Education and Skills

How education can unlock hope for child refugees 

Displaced children who fled their homes are seen at a refugee camp in Mosul, Iraq July 17, 2017. Picture taken July 17, 2017. REUTERS/Azad Lashkari - RC19580D9180

Displaced children in Mosul Image: REUTERS/Azad Lashkari

Gordon Brown
United Nations Special Envoy for Global Education; World Health Organization Ambassador for Global Health Financing, The Office of Gordon and Sarah Brown

The Sustainable Development Goals, the subject of this week’s World Economic Forum meeting in New York, cannot be met unless we address the fate of the world’s 20 million refugees and 60 million displaced people.

When the goals were adopted by the international community in 2015, they represented a clarion call to include – not just some – but all of the world’s poor, illiterate and sick – the most vulnerable of whom are those exiled from their homes, and often their countries.

In particular, as Professor Klaus Schwab reminds us in an article coinciding with this week’s Sustainable Development Summit, the Global Goals were a solemn declaration by the entire international community. They included a promise to every girl and boy that by 2030 they would be guaranteed, not just a quality primary education, but a secondary education too. But today, half the world’s refugees and displaced children do not go to school – and many more will see their education interrupted and will never get the qualifications they need to thrive in tomorrow’s workforce.

Not only are there 7 million displaced Syrian children and more than 1.5 million displaced Iraqi children as a result of civil wars in their respective countries, in recent months, 500,000 have been displaced from South Sudan into Uganda and another 500,000 are on the move in the Central African Republic. And as I write, more than 250,000 children have left their homes in Myanmar and been forced out onto the seas – many of them now in Bangladesh. Thousands of them will never enter a classroom again.

With children cheated out of first a home and then an education, 2017 will go down in history as the year when – even as the crisis worldwide worsened – society’s youngest and most vulnerable members were all but forgotten as public attention moved elsewhere. The story of their suffering has fallen out of the news, TV cameras have moved on, and our once loud cries for action have gone quiet.

This week’s World Economic Forum Sustainable Development Summit in New York is taking this new reality into account, starting its sessions with a debate on the fate of children trafficked out of their home countries. And the millions who are displaced are not just at risk of trafficking. Every day, girls are forced in to early marriage, boys rounded up to join child militias, and boys and girls bonded into child labor – almost none of whom ever return to school.

Image: UNHCR

So meeting the Sustainable Development Goal of an inclusive and quality education for all by 2030 requires a strategy that answers the pleas of the displaced and refugee communities holed up in the world’s middle income countries.

Yet caught between humanitarian aid that has to focus on basic minimums necessary to live such as food, shelter and medicine, and development aid which is planned over years and slow to respond to crises, education spending is often the first to be diverted and the last to be prioritised when disaster strikes.

This gap in provision led, nearly two years ago, to the historic decision at the UN World Humanitarian Summit to create the Education Cannot Wait (ECW) fund under Yasmine Sherif.
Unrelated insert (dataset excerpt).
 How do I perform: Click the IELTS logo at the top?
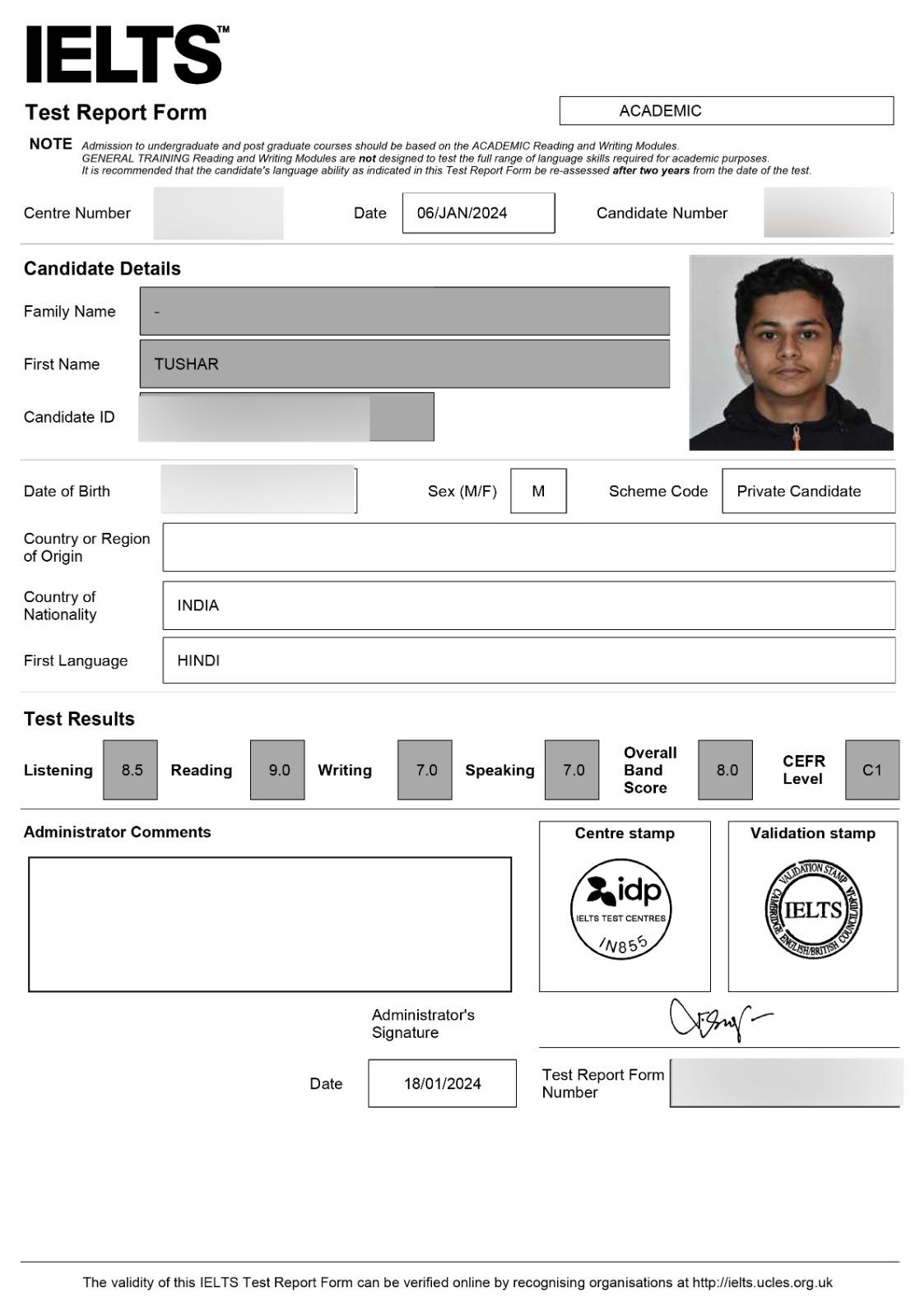point(127,54)
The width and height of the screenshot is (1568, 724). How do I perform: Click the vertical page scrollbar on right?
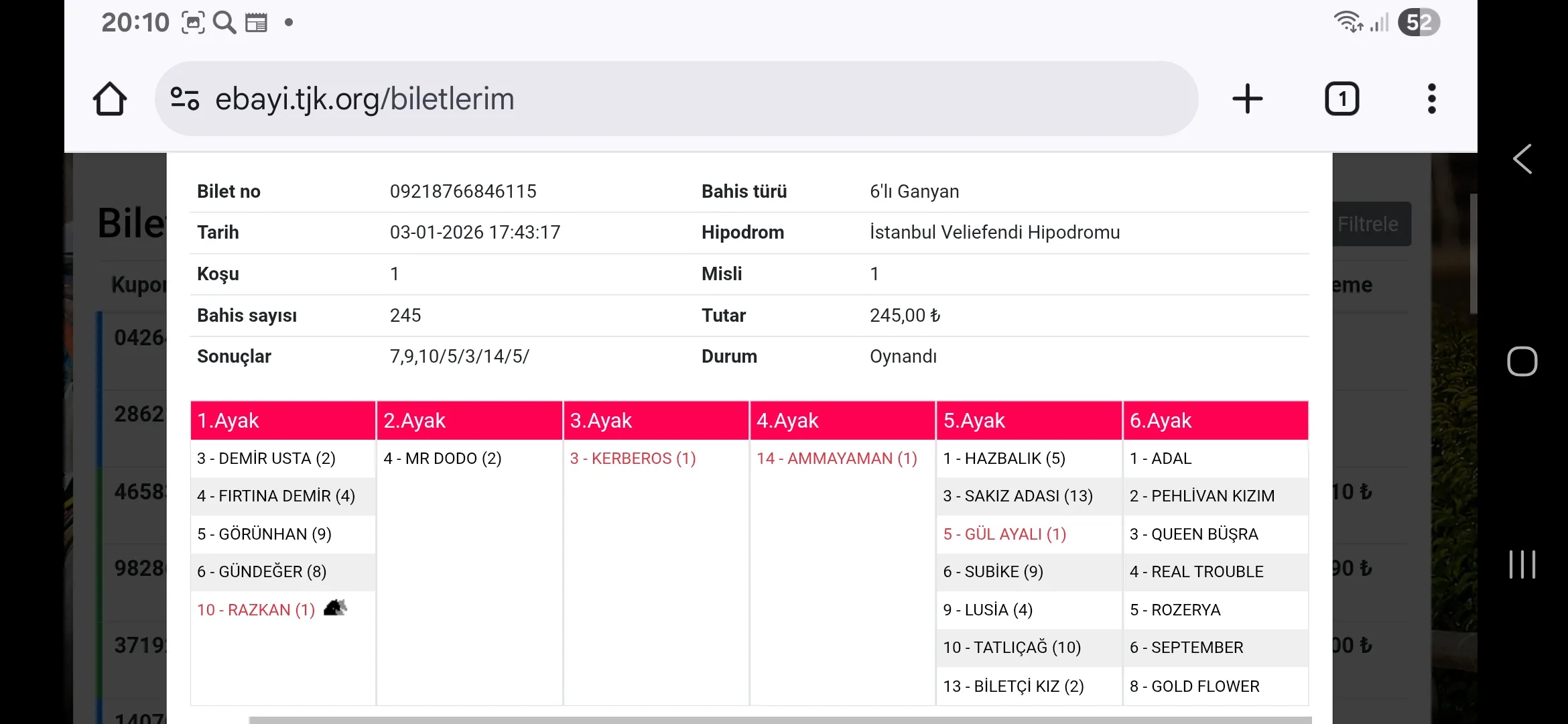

Charged with developing a plan to educate out-of-school refugees and displaced children, it is now operating in and around Syria, Iraq, Yemen, South Sudan, Chad and other parts of Africa.

But this week’s UN General Assembly coincides with the arrival of a jarring reality: cash pledges have not kept pace with ever-growing needs. Commitments made at pledging conferences are but words – a reminder of the gap between rhetoric and reality, and a painful truth for millions of children.

Innovative initiatives such as those pioneered by ECW stand as the best chance to slow what has become the largest refugee crisis since the close of the Second World War. But the needs of these children left out and left behind far exceed any funds ECW has at its disposal. So it is up to us to act.

From Syria to the Caribbean, infrastructure can be rebuilt – roads, hospitals and schools made anew. But what about knowledge lost? Only by acting today to ensure a generation is learning and not lost will we provide a foundation for reconstruction and unlock the hope that all – and not just some – children deserve.